The commissioner’s personal part in the process has come under scrutiny. Back in 2010, he set aside an RCMP commissioned study, which recommended that all uniformed officers be equipped with carbines. In his note to officers (full text at end of this post), Paulson says the report:

. . . fell far short of the requirements that had been plainly set out in the statement of work. Sure, it said everybody thinks we need a carbine, we knew that. Sure, it said hurry up and get it into the hands of the front line member. That’s what we were trying to do. What the report didn’t do was to produce an objective, evidence-based analysis of our need that would position us to acquire and deploy the carbine in our reality.
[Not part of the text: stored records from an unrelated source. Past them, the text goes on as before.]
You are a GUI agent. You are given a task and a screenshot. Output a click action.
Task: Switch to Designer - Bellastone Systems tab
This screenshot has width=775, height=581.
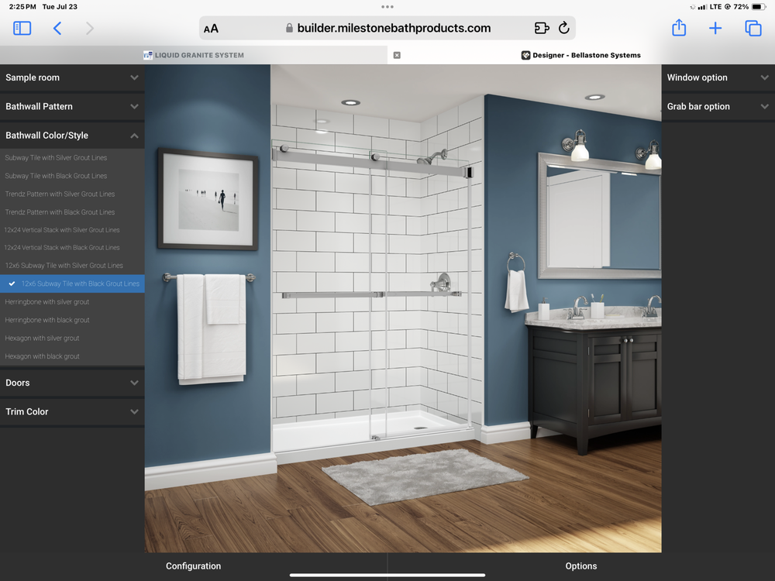pos(581,55)
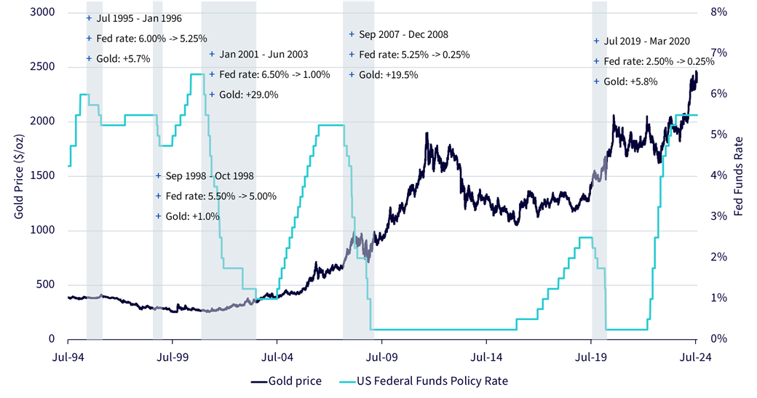Click the Gold price legend entry
Viewport: 757px width, 398px height.
coord(286,381)
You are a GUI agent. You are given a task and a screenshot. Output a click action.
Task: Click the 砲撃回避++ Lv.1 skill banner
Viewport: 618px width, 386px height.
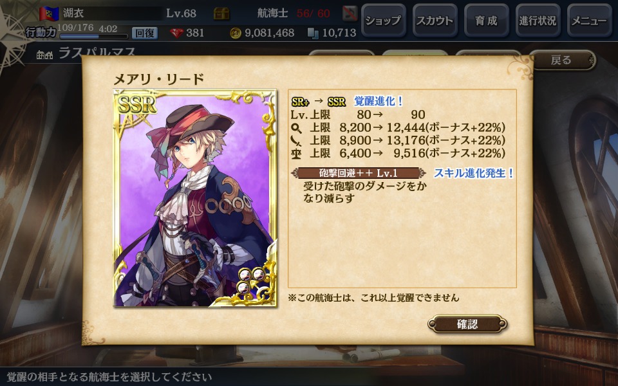pos(359,173)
The author of the report is Darryl Davies, a lecturer at Carleton University’s criminology department. He has responded angrily to both the rejection of his report and to the commissioner’s Friday email, noting that the report he submitted was a draft that he was never invited to revise.

Davies also says he was subsequently thanked for his efforts by a senior deputy commissioner, Rod Knecht, who found no fault with it.

I can understand that making such a transition can take time, but my report was provided to the RCMP four years ago. The question remains, in this day and age, why is Canada’s national police force still behind the times when it comes to equipping their officers with patrol carbines? Police agencies across Canada took these steps years ago. My report addressed a major flaw in the RCMP’s firearms technology and capability, and today, we are still not much further ahead in this area.

It has, in short, become something of a personal to-and-fro, and it must be said that even if Paulson had wholeheartedly endorsed the Davies report, he’d have advanced the rollout of the C8s by little more than a year. To put that in perspective, the main impetus for the program, the Mayerthorpe shooting, took place in March 2005.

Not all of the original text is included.